Here is the next installment in our "A Week In The Life Of" series!

Hello my name is Vicki Mallows and my job role is Workforce Lead for York Teaching Hospital NHS Foundation Trust.  The Trust provides hospital and community health services to 800,000 people across York and NE Yorkshireemploys almost 9,000 staff; and its turnover is £0.5bn per year.     

The role of Workforce Lead is one of many in Human Resources i.e. the people management ‘stuff’.  I work with senior managers in services such as Emergency, Elderly and General Medicine, and Community Services.  My focus is on strategic aspects – addressing recruitment or retention difficulties in particular roles; reviewing how we deploy both permanent and temporary staff; succession planning, developing new roles, use of apprenticeships; and ensure we are supporting staff to the best of our ability I also have to react to unexpected pressures and, when capacity doesn’t meet demand, be more operational – responding to queries from individual managers about how best to solve the immediate day-to-day people management difficulties they are experiencing.   

I liaise with specialist departments that cover the whole Trust, and I also lead a small team that is dedicated to the services that I support.  My typical day includes meetings with senior managers across the services that I support, conversations with my own team, and collaborating with my peers.   

I am also an accredited workplace coach, and this is one of the most satisfying aspects of my work.  Coaching is about working with someone to help them find their own answers to a problem, this could be a specific job-related issue or supporting their development and ambitions to progress in their career.   

Speaking of development, you know those people who have a five-year plan?  I’m not one of them.  I fell into HR.  I chose my degree (Business & Sociology) on the basis that those were the two A Levels that I enjoyed the most.  I then ditched the sociology when I realised that I’d have to cover all the theory *again*, and then selected various business modules over the next two years based on what interested me.  I graduated with a degree in Human Resources (a career that I’d never heard of before starting my course) which included sociological and psychological approaches to work, employment law, recruitment, learning & development, business development, and IT modules.  Upon graduation I still didn’t know what I wanted to do, so I decided to try and use my degree.  

It’s often hard to get your first job – you need experience, but how do you get experience if no one gives you a job??  I got my first HR job not just because of my degree, but because I also had advanced keyboard skills – there was little admin support in a small company, so I was offered the job on the basis that I should be able to sort my own admin out, as well as doing the technical HR parts of the role.  My first lesson about being flexible and adaptable.  Many more have followed since! 

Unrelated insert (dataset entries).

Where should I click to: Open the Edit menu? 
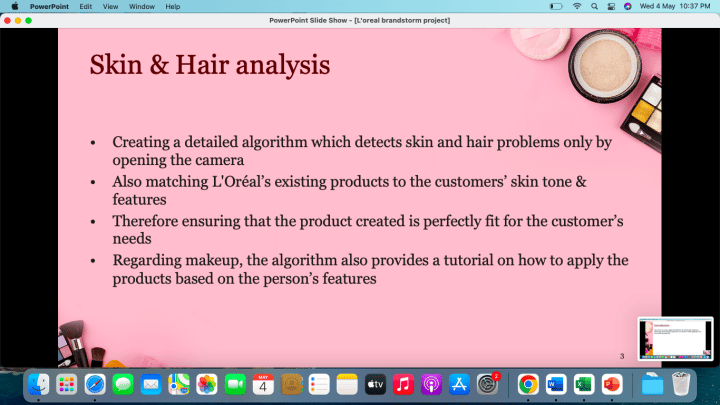point(85,6)
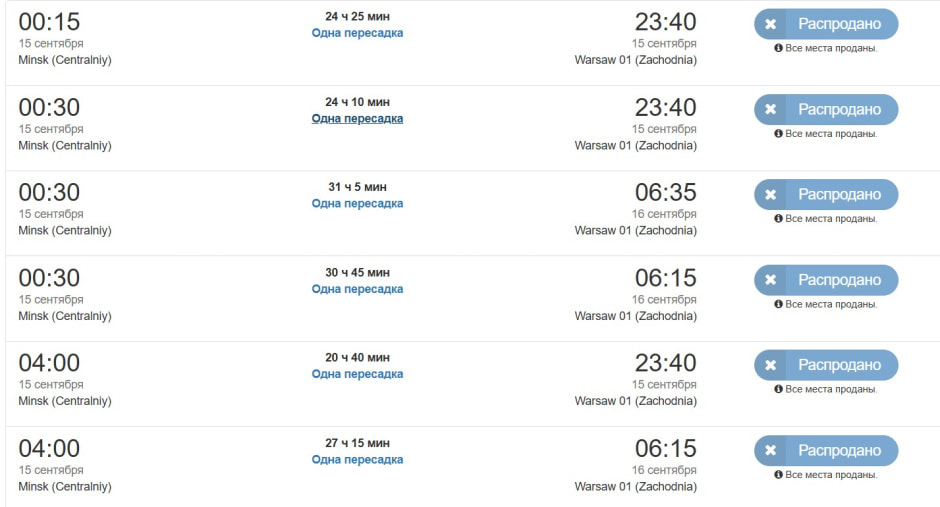Click the info icon on the 20 ч 40 мин trip
Viewport: 940px width, 507px height.
[778, 389]
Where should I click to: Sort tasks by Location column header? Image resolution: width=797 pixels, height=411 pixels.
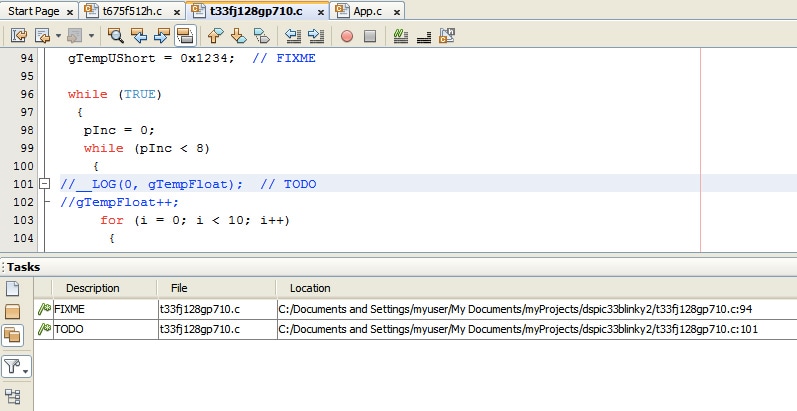tap(310, 288)
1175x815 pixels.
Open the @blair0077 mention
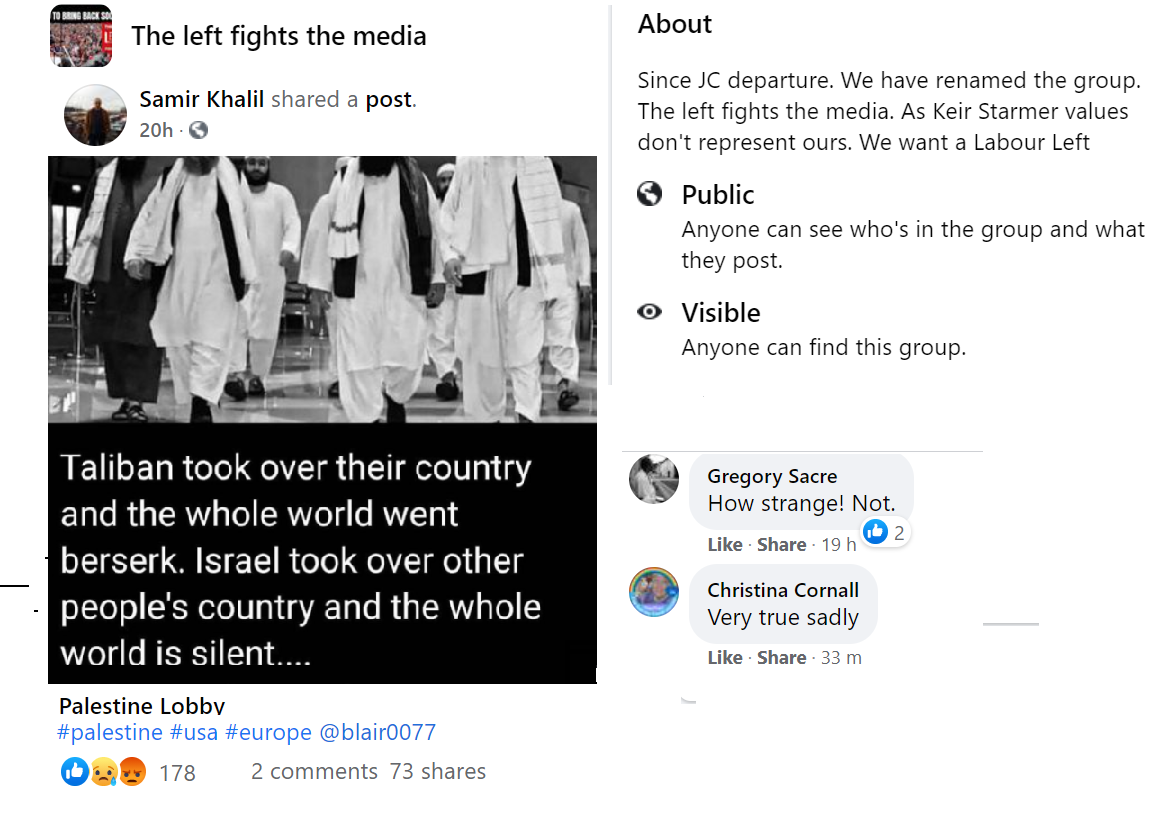377,732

I have completed both a professional qualification to gain chartered registration with the UK’s professional body for people management specialists, and also a Masters Degree in Industrial Relations & HR Management.  There are now many more flexible ways of developing a career in HR and Learning & Development e.g. apprenticeships; which makes it easier for people to progress who otherwise would find it difficult to go down the formal qualifications route. 

Covid-19 has had a massive impact on my work.  Like many people in office-based roles, there isn’t sufficient space for us all to be onsite as normal.  Lots of people are based at home, using IT connectivity to work remotely with each other, but also to link with clinical managers and staff still working onsite.  The content of our work changed drastically too during the initial phase of the pandemic – working out the risks and support measures needed for staff, responding to the constantly changing guidance as more was understood about covid, reacting to staff concerns, and doing our best to resolve difficulties when there was no blueprint or prior experience of what it means to work in healthcare during a pandemic. 

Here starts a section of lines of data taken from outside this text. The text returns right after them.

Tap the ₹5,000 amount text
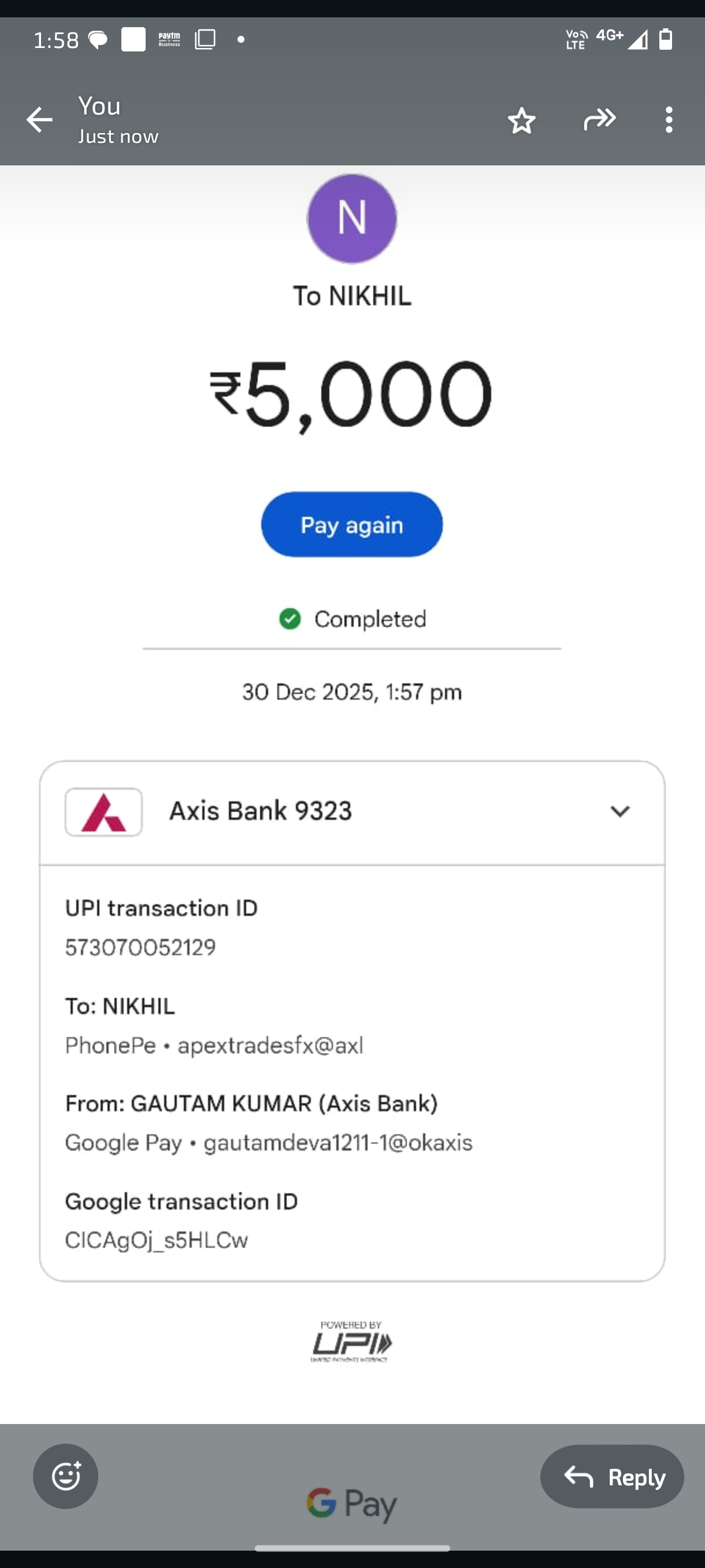This screenshot has width=705, height=1568. (351, 394)
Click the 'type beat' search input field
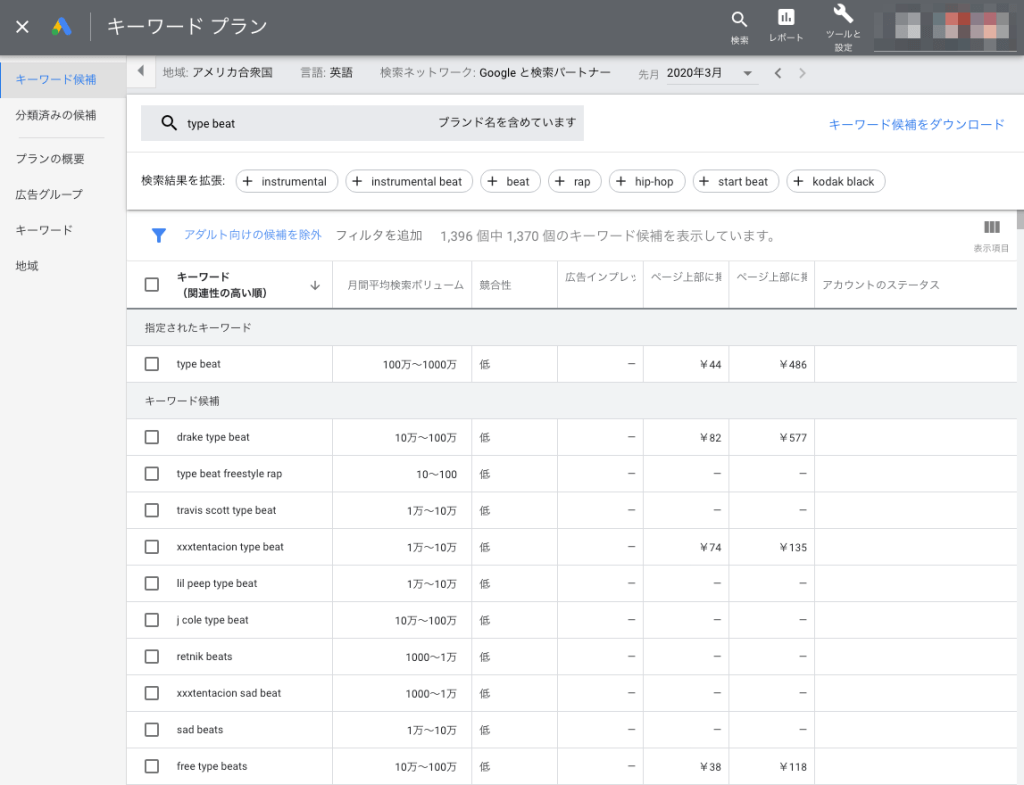1024x785 pixels. click(x=300, y=123)
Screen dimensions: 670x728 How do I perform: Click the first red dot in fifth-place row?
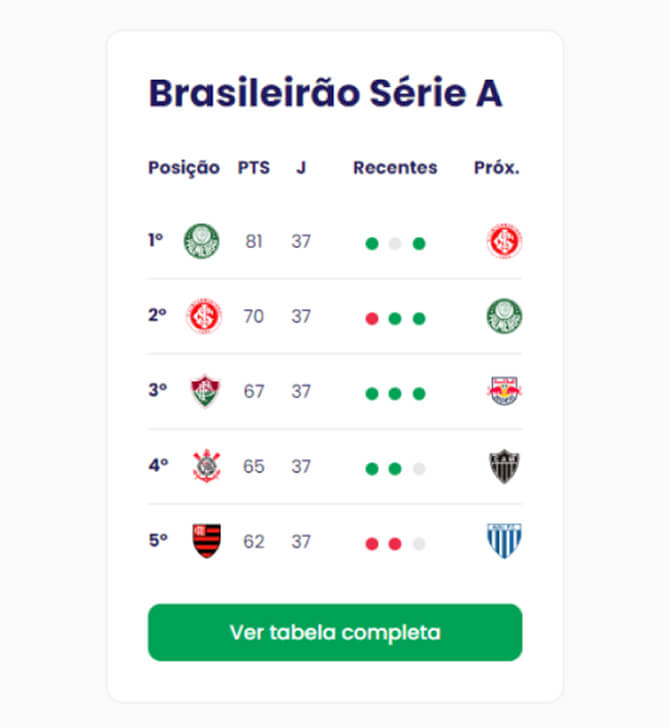click(372, 543)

My key piece of advice for someone who is interested in working in any profession/sector is to find out the practicalities of what your preferred career/job role means in reality.  Even if you can’t get work experience (likely to be challenging during covid), ask to talk to someone in-depth, if they work remotely – can you shadow them virtually for a day?  I would recommend considering healthcare – with over 350 different job roles, you can probably find a career that plays to your strengths and interests, and it’s great to know that what you are doing makes a real difference to patients.